Building:Richcraft Hall, Room 4212
Department:School of Journalism and Communication

Biography

Emily Hiltz is an Associate Professor, Teaching Stream in the Communication and Media Studies program. Her teaching and research focus on advancing creative, interdisciplinary and critical approaches to visual media culture, identity, gender and sexuality, and online communication. Her research contributes to visual culture studies, feminist intersectional media studies, and critical media approaches to crime and criminalization. She holds a PhD in Communication from Carleton University, a MA in Media Studies from The University of Western Ontario, and an Honours BA in Media, Information and Technoculture also from Western.

Research Interests

My research explores varied visual media practices tied to notoriety construction in North American popular culture. Looking to familiar images of criminalized and victimized subjects, I consider how notoriety emerges through the transmediated use of photographic and artistic images. For example, I am currently investigating the legal, journalistic, and social conventions tied to courtroom art production in Canada – and in particular, how drawn likenesses of accused criminals are created and used in news reporting. A secondary, ongoing project considers the commercial function of crime in a postfeminist, ‘true crime’ media culture. My co-authored research published in the Journal of Gender Studies and TOPIA offers critiques of other visual materials circulating online (e.g., anti- and pro-vaccination memes) and in colonial texts and policies (e.g., through Indian Residential School reports and photography). Questions of method, knowledge production and affect are central to all my research endeavours, which also directly informs my teaching practice.

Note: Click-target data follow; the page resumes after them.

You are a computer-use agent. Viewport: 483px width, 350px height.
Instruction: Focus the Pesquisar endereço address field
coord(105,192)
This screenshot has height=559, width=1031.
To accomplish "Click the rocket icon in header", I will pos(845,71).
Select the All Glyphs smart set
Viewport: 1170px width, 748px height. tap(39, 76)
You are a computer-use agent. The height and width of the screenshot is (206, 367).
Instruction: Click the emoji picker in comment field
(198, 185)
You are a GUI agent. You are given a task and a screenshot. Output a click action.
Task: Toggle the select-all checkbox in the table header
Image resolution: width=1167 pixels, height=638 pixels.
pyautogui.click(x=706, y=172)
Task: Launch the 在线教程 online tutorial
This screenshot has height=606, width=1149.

Teaching Experience and Supervision

I regularly teach research-focused classes, such as ‘Introduction to Communication Research’ (COMS 2004), ‘Qualitative Research in Communication’ (COMS 3002) and ‘Professional Communication Research’ (COMS 4507), and I teach specialized undergraduate elective courses like ‘Media and Crime’ (COMS 3003), ‘Gender, Sexuality and Media’ (COMS 4604), and ‘Gender, Sexuality, Culture’ (COMS 5509) at the graduate level. Overall, my pedagogical approach is student-centred, experiential, and oriented around skills development.

In 2022, I was awarded the Faculty of Public Affairs’ Teaching Excellence Award in recognition of my commitment to student satisfaction, engagement and support, along with curriculum development.

With the support of a Scholarship in Teaching and Learning grant, I am conducting research on co-op students’ perspectives on the learning outcomes of the program, and at a broader level, developing a systematic process for consulting students as part of program review and curriculum development.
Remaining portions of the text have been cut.